Wes Jackson is one of Rolling Stones Magazine’s “100 Agents of Change,” one on the Smithonian’s list of “35 Who Made a Difference.” His job, to overthrow agriculture as we know it, is far from finished. “Farming is humanity’s original sin. We, not the devil, eroded the ecological capital of the soil — we ourselves did,” says Wes Jackson. “I intend to blaze the path to redemption.” He knows he has a long way to go: “If your life’s work can be accomplished in your lifetime, you’re not thinking big enough.”

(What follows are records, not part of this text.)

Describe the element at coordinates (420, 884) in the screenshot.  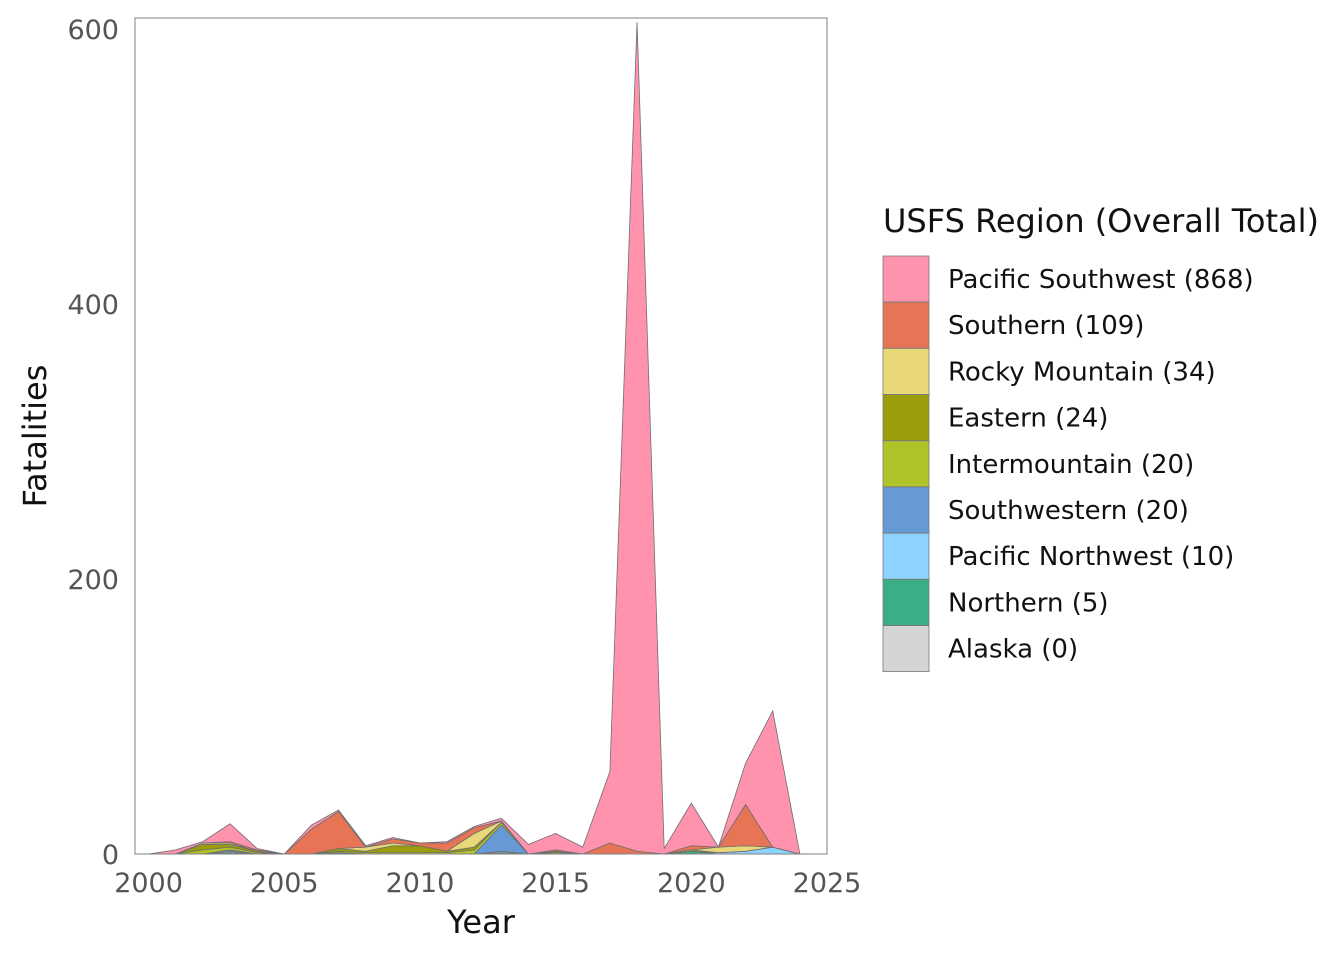
I see `x-tick-label: 2010` at that location.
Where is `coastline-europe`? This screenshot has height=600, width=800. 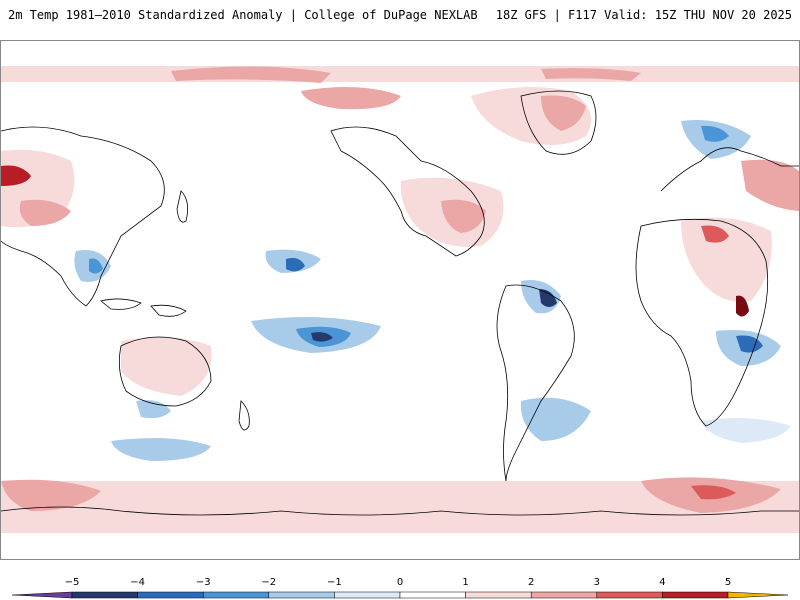 coastline-europe is located at coordinates (730, 170).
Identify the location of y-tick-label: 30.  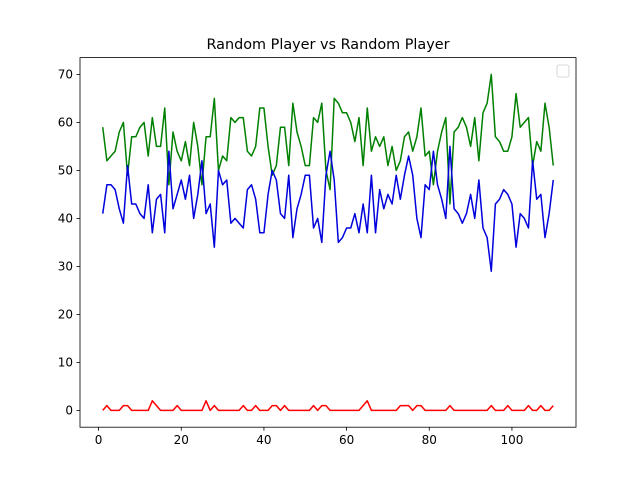
(66, 267).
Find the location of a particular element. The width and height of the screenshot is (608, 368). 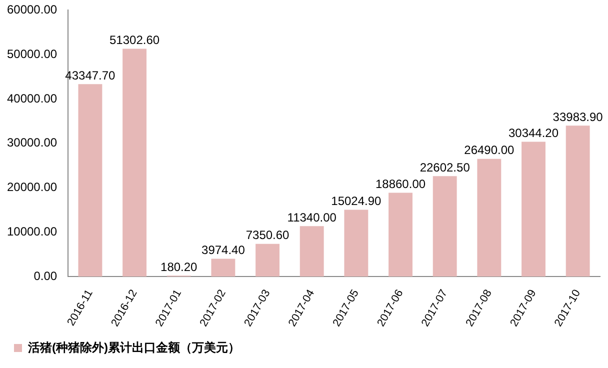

Alas, his second dream, his second job, of returning life to old communities such as Matfield Green, was arrested in the bud. Wes the visionary talks about community as a reflection of the native prairie, the symbiotic relationship, the tallgrass supporting the shorter species seeking sunlight; plants growing together by cooperation and communities surviving through cooperation. Yet Wes the visionary is not a very good communicator and never seemed to grab that the “old” people of Matfield Green worried about what he was doing. He should have calmed their fears, yet he never explained what was happening. Maybe he didn’t want to put as much effort in community change as in the new agriculture. Others had to pick up the pieces after The Land Institute pulled out. We, the new pioneers, have to carry on this “job.”
Nevertheless, Wes Jackson was the one who chose Matfield Green and pulled in all these knowledgeable, interesting, enthusiast, sensitive, thinking people, the big names and the small names. It was Wes who kept all those buildings from going to ruin. Genius loci in classical Roman religion was the protective spirit of place, of a place. Wes Jackson with all his shortcomings –-he is a man much loved because he is so flawed– may well be called Matfield Green’s own genius loci.